Wolseley Hornet (1961 – 1969) Review

Wolseley Hornet (1961 – 1969) At A Glance


+Like a Mini, but with a nicer interior, improved underbonnet access, cute rear end

-Some might say it's a bit pointless

BMC decided to badge engineer the Mini beyond its Austin and Morris variations quite early in the production run. As with the Farina saloons, there would have been Austin, Morris, Riley, Wolseley and MG versions - with a new three-box body being reserved for the two more luxury-oriented versions. By 1961, they'd all been introduced, with the exception of the MG, which was overtaken by the emergent Coopers.

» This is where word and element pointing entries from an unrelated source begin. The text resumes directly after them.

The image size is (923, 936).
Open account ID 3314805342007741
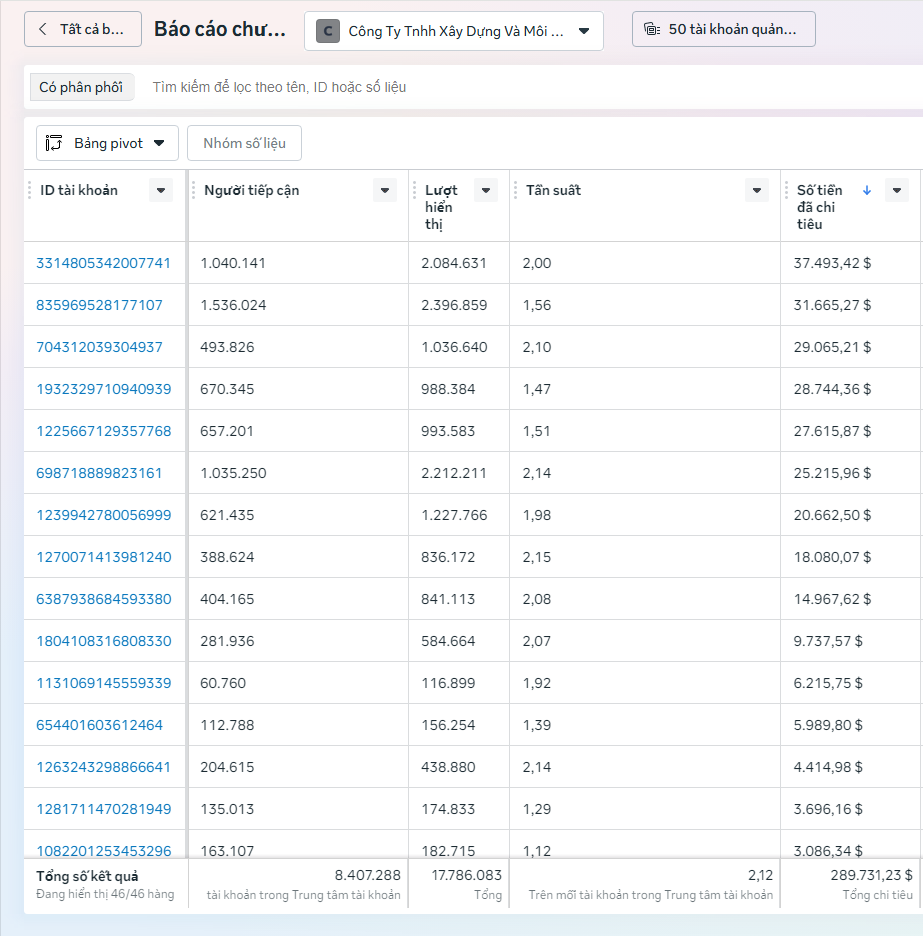click(x=103, y=263)
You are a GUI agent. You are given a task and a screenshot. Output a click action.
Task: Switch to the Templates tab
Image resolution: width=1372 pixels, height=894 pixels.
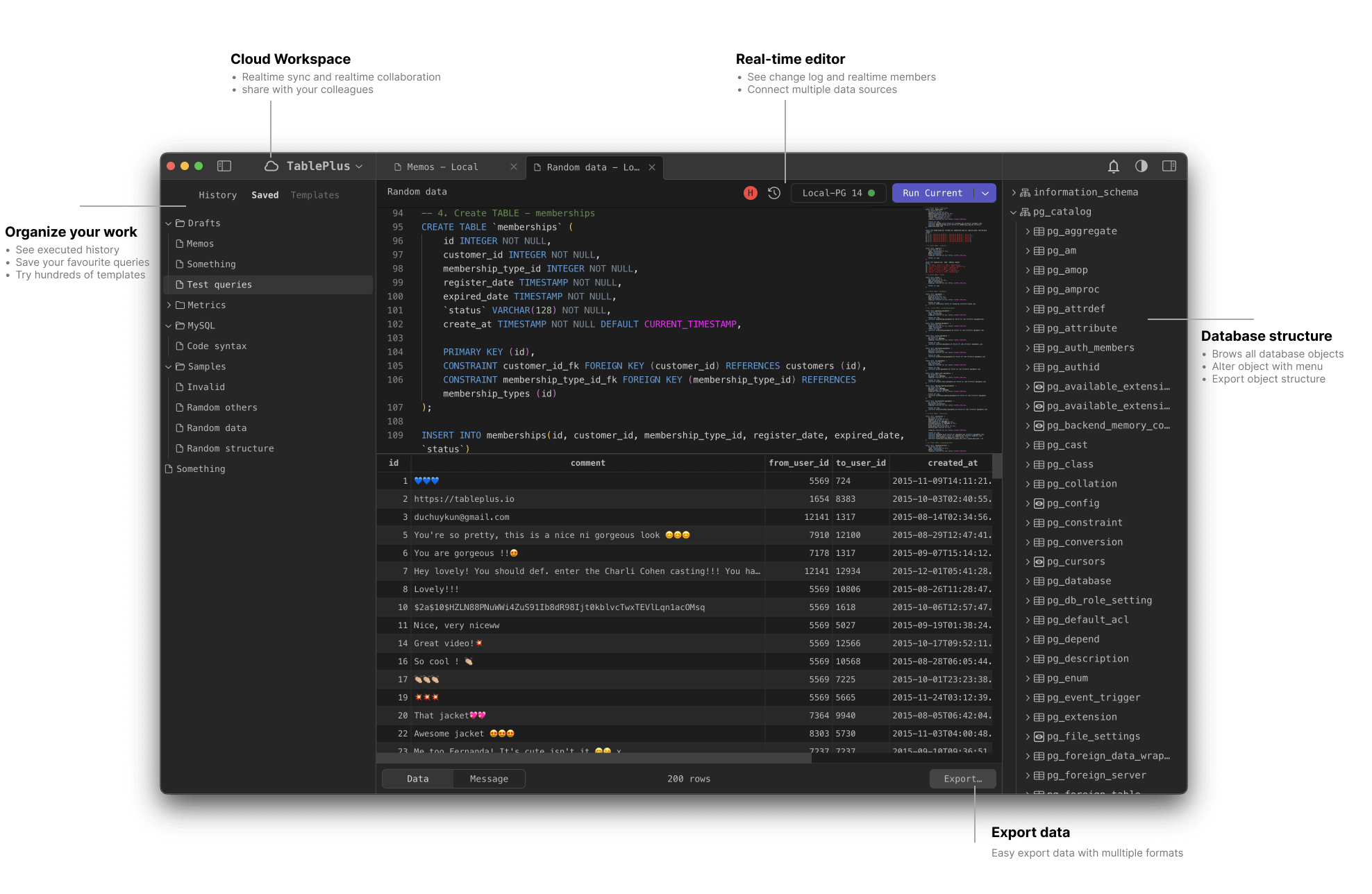(315, 195)
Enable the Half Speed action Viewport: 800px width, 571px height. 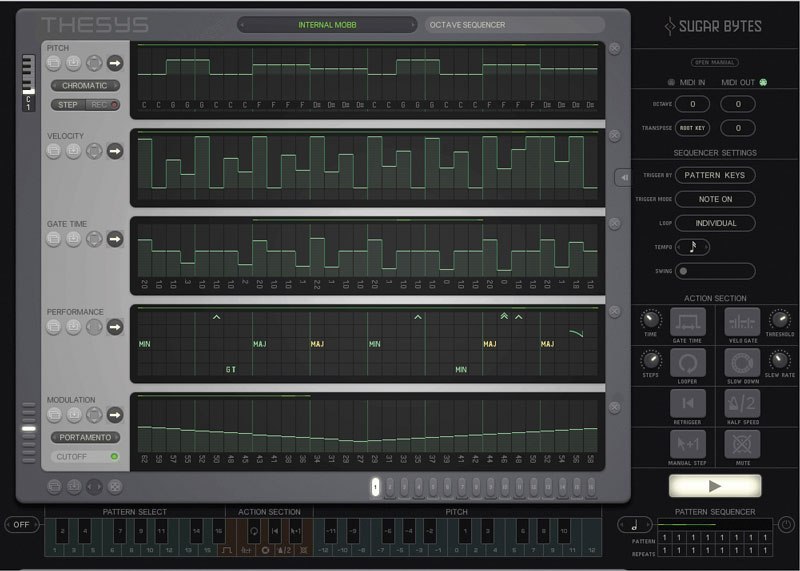pyautogui.click(x=742, y=403)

Clearly, the Wolseley version needed a USP over the standard utilitarian cars, so its larger boot framed by small fins was complemented by a new chrome grille (which lifted with the bonnet and allowed better access to the engine), and a three-instrument dashboard surrounded by wood veneer. And although it all might seem a little pointless today, the Wolseley Hornet ended up being a strong seller.

In 1963, Hornet was facelifted, and introduced the 998cc A-series engine to the Mini for the first time - as well as Hydrolastic suspension, which replaced rubber-cone type fitted at launch. In 1966, it was further improved with winding windows and improved ventilation. Died in 1969 shortley after the formation of British Leyland.